## Extracted text

============================================================

As you navigate the demands of your job, household and family relationships, it might seem like you’re constantly treading a tightrope, one foot in front of the other, arms out to your sides as you struggle to stay steady.|
Some days, when all of the countless factors miraculously work in your favor, you manage to keep your footing. You finish the project your boss needs just in the nick of time and are still able to make it home to cook dinner for your family. But other days, you fall. That might mean getting stuck at the office when a meeting runs late, causing you to miss your daughter’s soccer game or tucking in your son.
Ah, the classic "work-life balance" conundrum. It’s an oft-used and buzzy phrase, but what does it really mean? The answer is different for everyone and the concept has evolved a lot over the years, but Wikipedia describes it as "the state of equilibrium in which demands of personal life, professional life and family life are equal."
Sounds idyllic, but it’s easier said than done. According to one statistic, the U.S. ranks 30 out of 38 countries in terms of work-life balance, with more than 11 percent of people working 50 hours per week or more, and just over 11 hours per day devoted to leisure and personal care. In comparison, less than one percent of employees in the Netherlands work that number of hours, and they devote nearly 16 hours per day to leisure and personal care.

============================================================

## Given material
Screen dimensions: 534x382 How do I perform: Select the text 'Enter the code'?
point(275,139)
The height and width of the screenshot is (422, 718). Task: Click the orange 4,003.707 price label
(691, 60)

============================================================

## Exercise set
a – Translate this sentence from the work-life balance text into Spanish: "Some days, when all of the countless factors miraculously work in your favor, you manage to keep your footing."
b – According to the work-life balance text, how many hours per day do employees in the Netherlands devote to leisure and personal care?
c – Duplicate the part of the work-life balance text that starts at the words "Ah, the classic" and stops after "day to leisure and personal care.".
The lines were taken from a different source than the text.

## Answers for the tasks
a – Algunos días, cuando todos los innumerables factores milagrosamente juegan a tu favor, logras mantener el equilibrio.

b – Nearly 16 hours per day.

c –
Ah, the classic "work-life balance" conundrum. It’s an oft-used and buzzy phrase, but what does it really mean? The answer is different for everyone and the concept has evolved a lot over the years, but Wikipedia describes it as "the state of equilibrium in which demands of personal life, professional life and family life are equal."
Sounds idyllic, but it’s easier said than done. According to one statistic, the U.S. ranks 30 out of 38 countries in terms of work-life balance, with more than 11 percent of people working 50 hours per week or more, and just over 11 hours per day devoted to leisure and personal care. In comparison, less than one percent of employees in the Netherlands work that number of hours, and they devote nearly 16 hours per day to leisure and personal care.